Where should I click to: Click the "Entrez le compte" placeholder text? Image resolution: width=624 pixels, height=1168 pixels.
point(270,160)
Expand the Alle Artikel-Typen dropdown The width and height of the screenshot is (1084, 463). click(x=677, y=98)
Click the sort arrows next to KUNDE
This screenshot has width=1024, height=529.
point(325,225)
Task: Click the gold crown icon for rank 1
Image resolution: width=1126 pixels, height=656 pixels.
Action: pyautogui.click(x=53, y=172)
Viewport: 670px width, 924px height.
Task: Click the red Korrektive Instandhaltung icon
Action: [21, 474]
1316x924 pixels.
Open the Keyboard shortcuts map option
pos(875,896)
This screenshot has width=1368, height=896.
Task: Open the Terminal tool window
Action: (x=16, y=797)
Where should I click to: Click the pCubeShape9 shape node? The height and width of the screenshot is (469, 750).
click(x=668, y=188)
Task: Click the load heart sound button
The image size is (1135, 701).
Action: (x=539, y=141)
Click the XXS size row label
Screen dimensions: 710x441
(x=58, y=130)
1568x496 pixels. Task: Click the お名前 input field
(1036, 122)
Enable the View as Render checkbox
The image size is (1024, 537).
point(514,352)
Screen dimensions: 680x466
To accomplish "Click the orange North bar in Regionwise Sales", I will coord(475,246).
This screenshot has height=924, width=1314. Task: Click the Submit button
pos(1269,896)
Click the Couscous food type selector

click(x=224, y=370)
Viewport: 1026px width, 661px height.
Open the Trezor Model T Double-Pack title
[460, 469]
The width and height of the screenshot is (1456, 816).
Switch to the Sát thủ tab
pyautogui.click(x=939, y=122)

▸ What the exercise asks:
Please set out all of the items above as a numbered list, leaving out any blank lines.

▸ Task answer:
1. Where should I click to: Click the "Entrez le compte" placeholder text? Image resolution: width=624 pixels, height=1168 pixels.
2. point(270,160)
3. Expand the Alle Artikel-Typen dropdown The width and height of the screenshot is (1084, 463). click(x=677, y=98)
4. Click the sort arrows next to KUNDE
5. This screenshot has width=1024, height=529.
6. point(325,225)
7. Task: Click the gold crown icon for rank 1
8. Image resolution: width=1126 pixels, height=656 pixels.
9. Action: pyautogui.click(x=53, y=172)
10. Viewport: 670px width, 924px height.
11. Task: Click the red Korrektive Instandhaltung icon
12. Action: [21, 474]
13. 1316x924 pixels.
14. Open the Keyboard shortcuts map option
15. pos(875,896)
16. This screenshot has width=1368, height=896.
17. Task: Open the Terminal tool window
18. Action: (x=16, y=797)
19. Where should I click to: Click the pCubeShape9 shape node? The height and width of the screenshot is (469, 750).
20. click(x=668, y=188)
21. Task: Click the load heart sound button
22. The image size is (1135, 701).
23. Action: (x=539, y=141)
24. Click the XXS size row label
25. Screen dimensions: 710x441
26. (x=58, y=130)
27. 1568x496 pixels. Task: Click the お名前 input field
28. (1036, 122)
29. Enable the View as Render checkbox
30. The image size is (1024, 537).
31. point(514,352)
32. Screen dimensions: 680x466
33. To accomplish "Click the orange North bar in Regionwise Sales", I will coord(475,246).
34. This screenshot has height=924, width=1314. Task: Click the Submit button
35. pos(1269,896)
36. Click the Couscous food type selector
37. click(x=224, y=370)
38. Viewport: 1026px width, 661px height.
39. Open the Trezor Model T Double-Pack title
40. [460, 469]
41. The width and height of the screenshot is (1456, 816).
42. Switch to the Sát thủ tab
43. pyautogui.click(x=939, y=122)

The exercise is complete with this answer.